Lawyers for Reprieve, meanwhile, have expressed concern that that the night-time force-feeding schedule could pose dangers to detainees’ health.

There will be “just 10 hours and 44 minutes [between sunset and sunrise] for respondents to implement two force-feedings of 45 detainees for up to an hour of feeding time and four hours of total observation time per detainee”, Crider and others warn in a brief filed on Jul. 5.

“[Even] if this can even be achieved, GuantanamoBay will become a veritable force-feeding factory.”

Obama legacy?

According to the U.S. military, 106 of the 166 detainees at Guantanamo are currently considered to be on hunger strike, protesting what they see as their indefinite detention after many have remained imprisoned without charge after a dozen years. Of these, military officials view 45 detainees to be so weak as to necessitate forceful feedings.
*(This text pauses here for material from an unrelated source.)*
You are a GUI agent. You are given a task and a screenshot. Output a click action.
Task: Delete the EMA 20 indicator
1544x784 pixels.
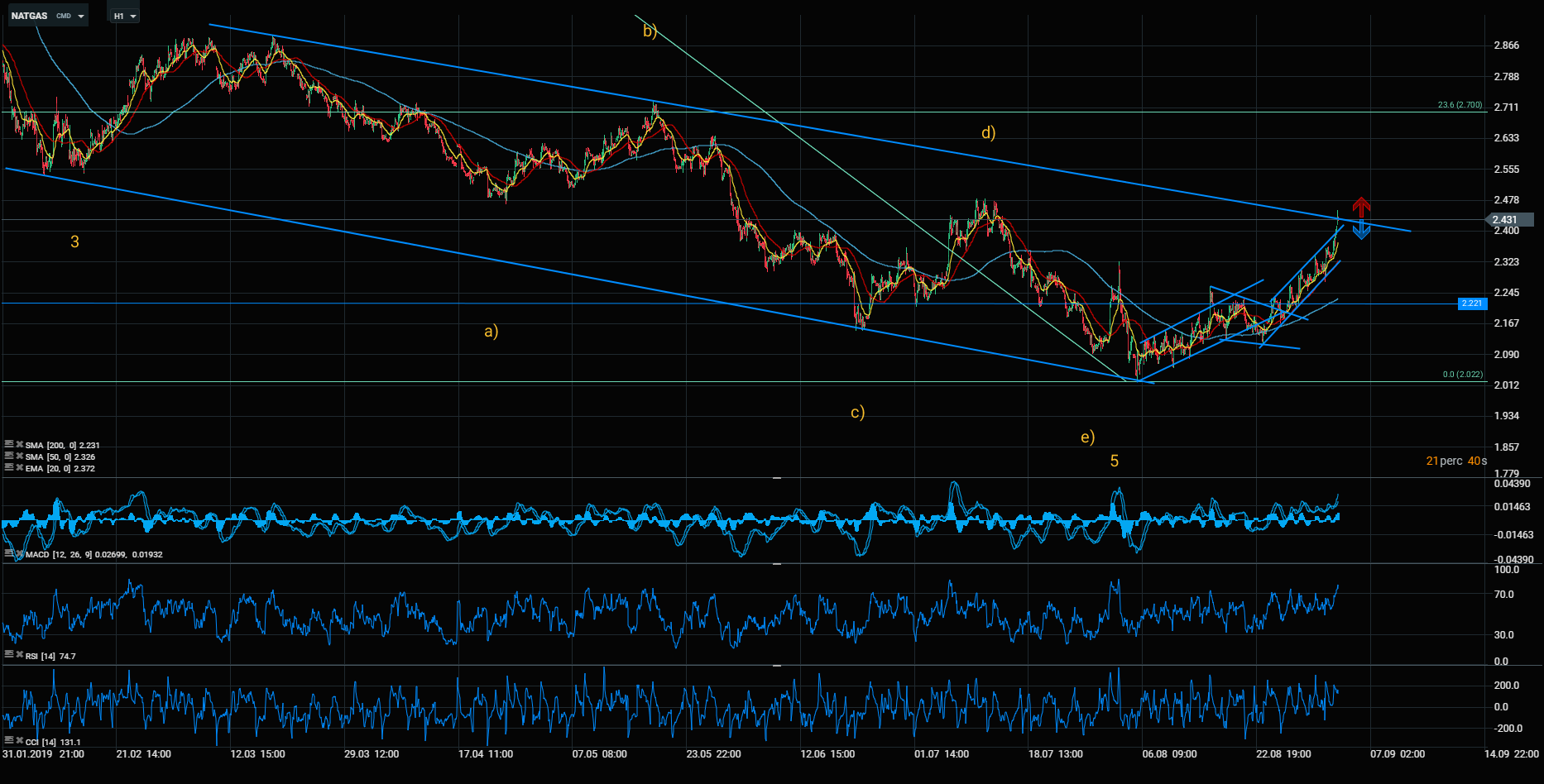point(19,468)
Importantly, nearly all of those receiving force-feedings – including Abu Wa’el Dhiab – have been cleared for release, many for several years. But they remain trapped in a legal limbo due to U.S. laws prohibiting the transfer of some detainees, particularly Yemenis, back to their homeland.

Still, many rights groups have increasingly noted that President Obama has powers available that could alleviate key issues in this process.

Indeed, President Obama himself has expressed sentiments similar to Judge Kessler’s, but has repeatedly insinuated that his hands are tied. In May, during a major national security speech in which he suggested that the U.S. government would begin winding down the “war on terror”, including reviving a push to close Guantanamo, the president directly criticised the force-feedings at the detention centre.

“Look at the current situation, where we are force-feeding detainees who are holding a hunger strike,” the president stated on May 23. “Is that who we are? Is that something that our founders foresaw? Is that the America we want to leave to our children? Our sense of justice is stronger than that.”

Yet on Monday, Obama’s Department of Justice refused to halt the Ramadan force-feedings. And on Tuesday, White House spokesperson Jay Carney was noncommittal on Judge Kessler’s verdict, again trying to spread responsibility for the situation to Congress.

“The president made clear in April, and I think it holds true today, that we don’t want these individuals to die, and the action being taken is to prevent that from happening,” Carney said.

“[H]e calls on Congress to work with him to ensure that we can lift the moratorium on detainee transfers to Yemen … But the long-term goal here has been … we need to close this facility because it’s in our [national security] interest to do so.”